Netflix also raised prices in October, increasing their standard plan by one dollar to $ 14 a month. It added $ 2 to its premium tier, which currently costs $ 18. The company typically increases fees every 18 months. It is also trying to limit password sharing, a long prevalent practice.
Last year, during the same period, during the pandemic, the company added a record 15.7 million subscribers.
When most of the world is locked, people turn to screens to see the time. Netflix recorded a spike in new subscribers, resulting in a record year with nearly 37 million additional customers. It will be hard for the company to repeat that feat in 2021 when restaurants, shops, theaters and sports stadiums begin to open to full capacity across the country.

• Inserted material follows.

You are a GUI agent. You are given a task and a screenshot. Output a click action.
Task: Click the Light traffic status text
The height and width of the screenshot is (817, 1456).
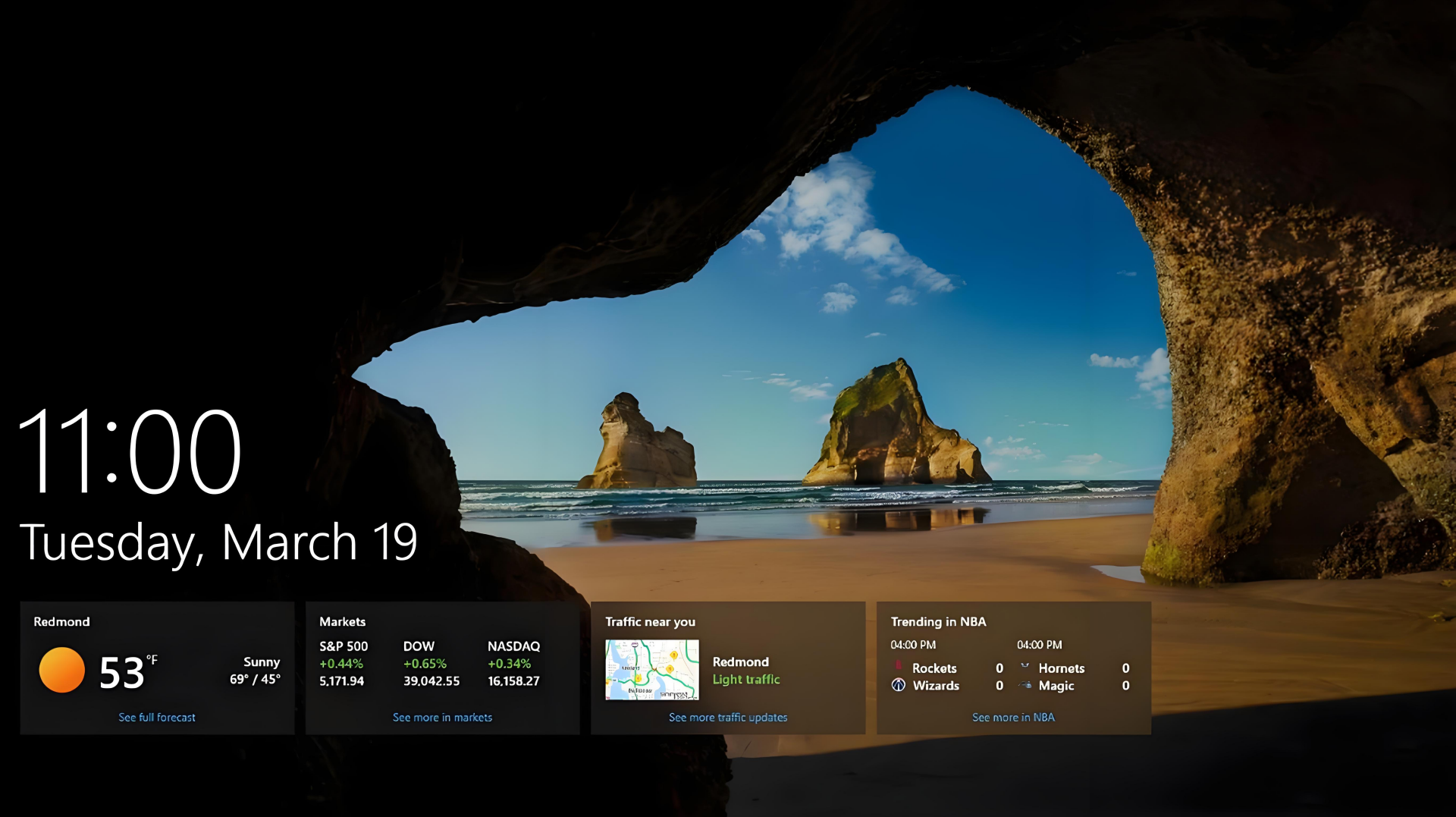pyautogui.click(x=746, y=680)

But Netflix is an international business. Much of its revenue now comes from abroad, and it has fueled its future growth in emerging markets like India and Latin America. Those areas have seen a recent increase in coronaviruses, causing new lockouts. Most of the world, including Europe, did not vaccinate its citizens as quickly as the United States did.
Netflix is still spending big. They spent $ 465 million on two sequels to the hit movie “Knives Out”, a price 50% higher than the first film’s total gross. It is also 10 times the film production cost. Hollywood lit up with gossip. Does Netflix pay too much?
The film’s director, Rian Johnson, came up with the concept for the film, and he and his production partner controlled the copyright. This lucrative deal matches Netflix’s priceless flirting with its Hollywood creators. It has nine-figure deals with popular TV producers including Ms. Rhimes and Ryan Murphy, as well as actor and producer Adam Sandler. Mr. Johnson can join their ranks by creating additional series and movies for the company.
Despite Netflix’s push to own its own content, it recently signed a distribution agreement with Sony Pictures Entertainment, Hollywood’s last major studio that is not tied to any of its streaming business. which route. Netflix will have rights to a number of Marvel franchises, including Sony-controlled “Spider-Man” and several character-based affiliates.
The company reported $ 1.7 billion in profit on $ 7.16 billion in revenue for the first quarter. Investors are looking for $ 1.3 billion in return on $ 7.1 billion in revenue.
In addition, the board has approved a $ 5 billion share buyback plan, which will reduce the number of existing shares outstanding, potentially making them more valuable.
Even though its competitors are gaining ground, Netflix is in the best financial position in its history. It hit a major milestone late last year, when they said they would not be looking to borrow money to fund their content team. Another way to look at it: Netflix has finally become a truly profitable business after reaching 200 million subscribers, each paying an average of $ 11 a month.
In other words: Its competitors are still losing a lot of money online.